Bone Is Found, but Not Before the Naked Ladies Jump… Reblog

This is the fifth and final of a series of Blogs on how the Peripatetic Bone was found in the Sierra Nevada Mountains. I will respond to comments when I return from Burning Man.

I was up early the next morning and eager to hit the trail. My body was starting to adjust and feel good. More importantly, the resort at Echo Lake was calling. A quick breakfast and we were off.

I took the lead with Tom following and Terry trailing. Soon we had climbed out of Lake Aloha, passed Margery Lake and worked our way across Haypress Meadows where cattlemen once harvested grass for winter feed.

As we began our descent into Echo Lake, I left my companions and the Desolation Wilderness behind. The vision of cold beer and a hamburger drove me on. Short shorts may have been a factor as well. Lynn and April were supposed to rejoin us at the Echo Lake Resort.

There was a decision to make when I reached Echo Lake. I could continue to follow the Tahoe-Yosemite Trail around the upper and lower lakes or I could call the Lodge from a phone located at the end of Upper Lake. It would send a boat taxi to pick me up for five bucks. The trail was hot, dusty and filled with day hikers and I was ready to take a break from backpacking; I made the phone call.

A half hour later, the throbbing of the motorboat’s engine caught my attention as the boat worked its way up the lake. Soon it arrived, coughing slightly. The boat slowed and bumped into the pier. My ‘taxi driver’ was a 16-year old plus teenager who had managed to snag a great summer job.

“Hop on,” he told me. An elderly couple was along for the ride. I nodded at them. I was halfway between the boat and the pier when I heard a commotion.
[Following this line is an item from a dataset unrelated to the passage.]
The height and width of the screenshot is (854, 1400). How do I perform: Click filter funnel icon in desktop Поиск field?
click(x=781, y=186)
“Over here, Curt,” a familiar voice shouted. I looked up. A few yards away alders hid another pier. Two very attractive and very naked women were jumping up and down to get my attention.

They succeeded.

It was April and Lynn. They had come over on an earlier boat and were working in a little sunbathing while waiting for us. The young boatman and the old man were all eyes. The elderly woman looked thoroughly irritated and glared at all of us, especially her husband.
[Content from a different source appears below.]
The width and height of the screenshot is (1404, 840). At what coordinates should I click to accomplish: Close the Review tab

“Uh, I think I’ll stay here,” I told my driver.

“Can I stay too?” he asked and grinned at me. The elderly man wisely stayed silent.

I joined the girls as the boat coughed its way back toward the resort. Tom showed up soon afterwards. We were waiting for Terry when the ranger showed up.
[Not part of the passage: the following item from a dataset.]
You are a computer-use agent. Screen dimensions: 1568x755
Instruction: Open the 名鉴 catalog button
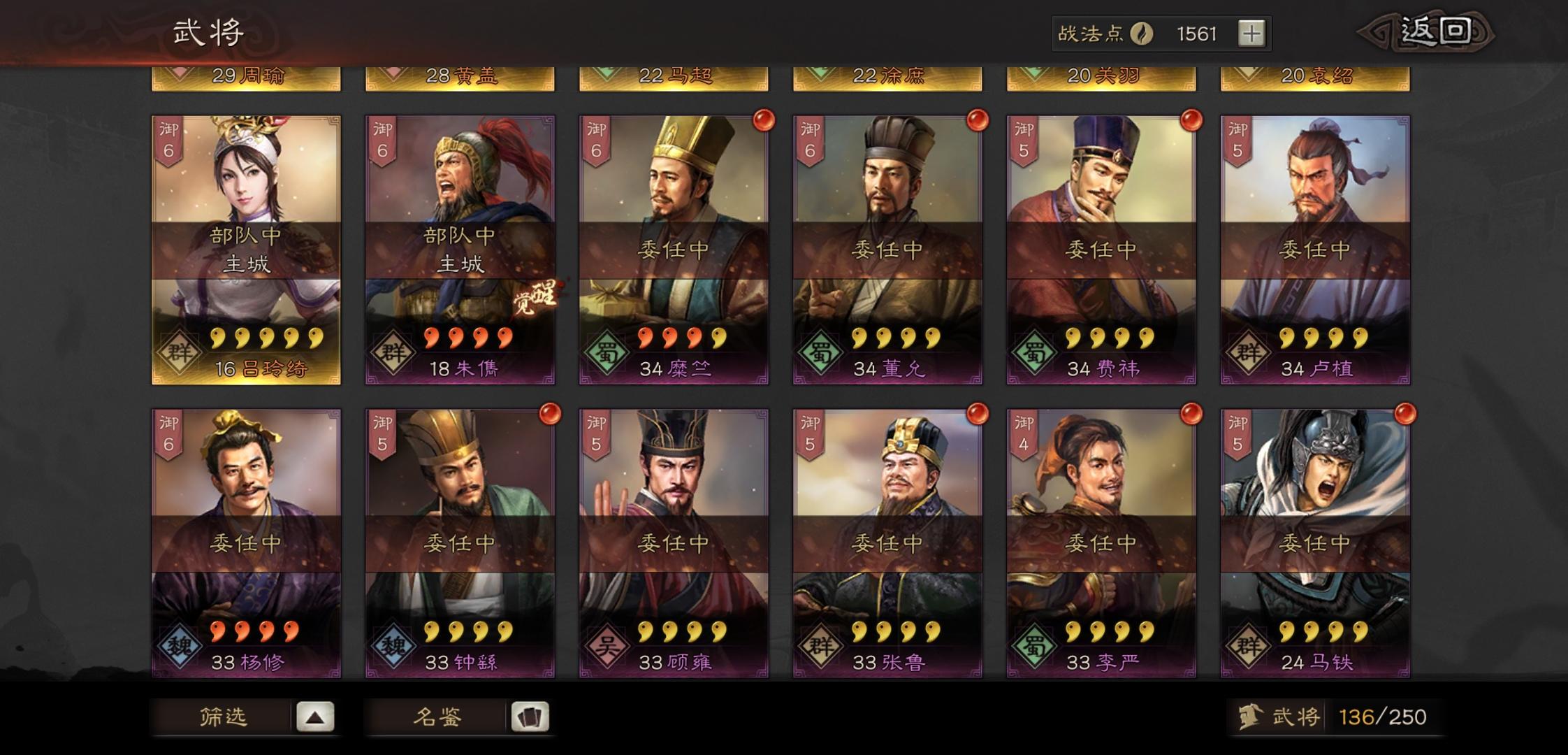(437, 717)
“There has been a complaint about naked women jumping up and down over here,” he told us.

“Boy, I wish I would have seen them,” Tom responded. I am not sure the ranger bought our story but he wandered off in search of other criminals.

The same boatman picked us up and told me that the first thing the elderly woman did when she got back was to complain loud and long about the perverted people across the lake. She even cornered a ranger. My new young friend speculated that the ranger came looking for us as an excuse to escape. “Or maybe he wanted to see the naked ladies,” I noted.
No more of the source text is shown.